Del bosque venían hacia él tres trolls de la corteza, cuya vista hizo que un escalofrío le recorriera la espalda. Al primero le faltaban las piernas y la parte inferior del cuerpo, de forma que tenía que andar con las manos. El segundo tenía un enorme agujero en el pecho, a través del cual se podía mirar, y el tercero brincaba sobre su única pierna porque le faltaba toda la mitad izquierda del cuerpo, como si lo hubieran partido por en medio.
Cuando vieron el amuleto en el pecho de Atreyu, se hicieron mutuamente un gesto de asentimiento y se acercaron despacio.
—¡No te asustes! —dijo el que caminaba sobre las manos, y su voz sonó como el crujido de un árbol—. Nuestro aspecto no es precisamente muy agradable, pero en esta parte del Bosque de Haule nadie más que nosotros puede avisarte. Por eso hemos venido.
—¿Avisarme? —preguntó Atreyu—. ¿De qué?
—Hemos oído hablar de ti —gimió el del pecho agujereado— y nos han dicho por qué estás en camino. No debes seguir adelante, porque si no estarás perdido.
—Te pasará lo mismo que a nosotros —suspiró el partido en dos—. ¡Míranos! ¿Te gustaría?
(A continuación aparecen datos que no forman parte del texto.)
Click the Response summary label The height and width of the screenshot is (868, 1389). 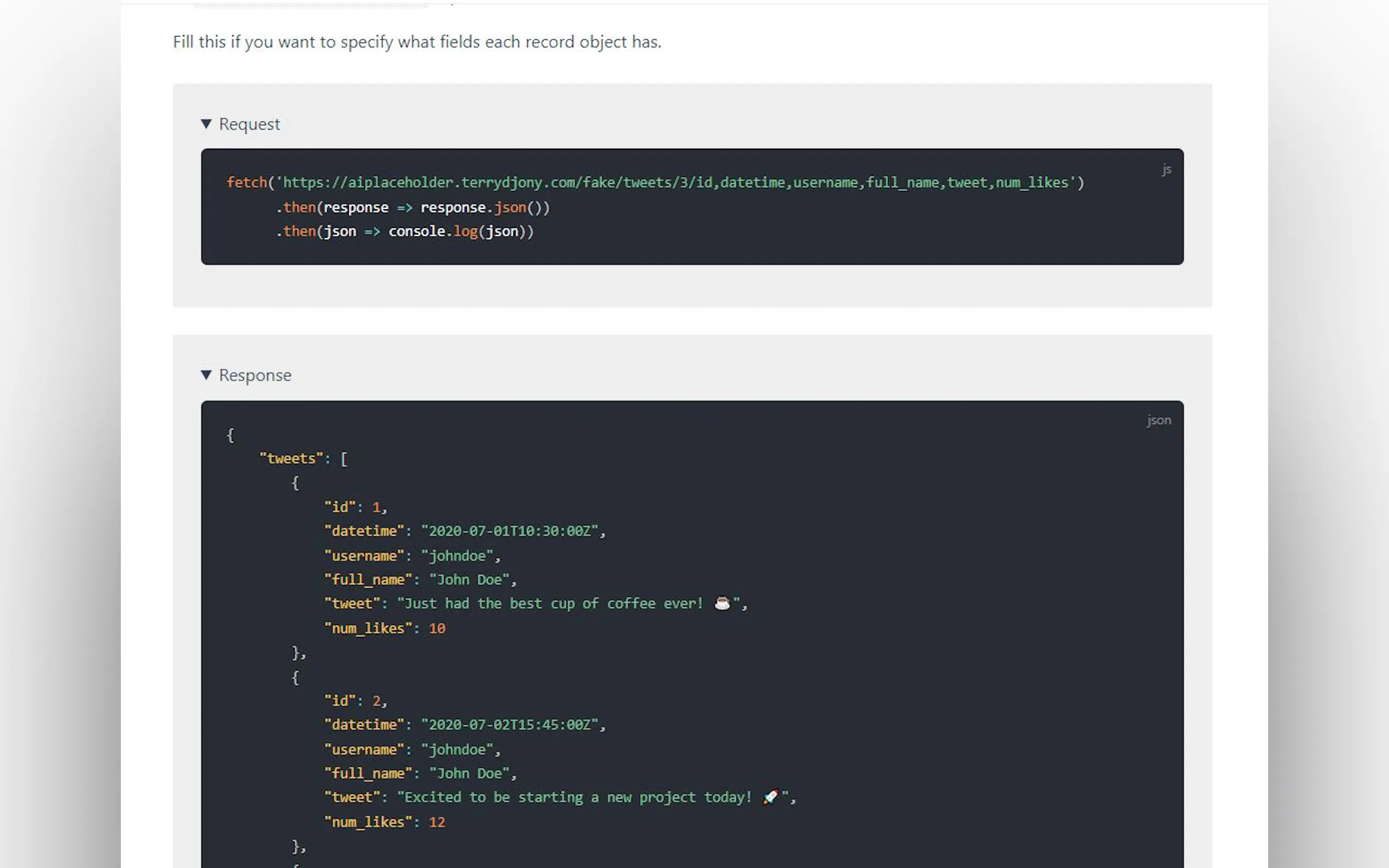[255, 375]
—¿Qué os ha pasado? —preguntó Atreyu.
—La aniquilación se extiende —se quejó el primero—, aumenta cada día más… si es que se puede decir que la nada aumenta. Todos los demás huyeron a tiempo del Bosque de Haule, pero nosotros no quisimos dejar nuestro hogar. Y entonces nos sorprendió durante el sueño e hizo con nosotros lo que ves.
—¿Duele mucho? —preguntó Atreyu.
—No —respondió el segundo troll de la corteza, el del agujero en el pecho—, no se siente nada. Sólo te falta algo y cada día te falta algo más, una vez que has sido atacado. Pronto no existiremos ya.
—¿En qué lugar del bosque comenzó todo? —quiso saber Atreyu.
—¿Quieres verlo? —El tercer troll, que era sólo medio troll, miró interrogativamente a sus compañeros de infortunio. Cuando éstos asintieron continuó:—Te llevaremos hasta donde puedas verlo, pero tienes que prometer que no te acercarás más. De otra forma, la Nada te atraería de un modo irresistible.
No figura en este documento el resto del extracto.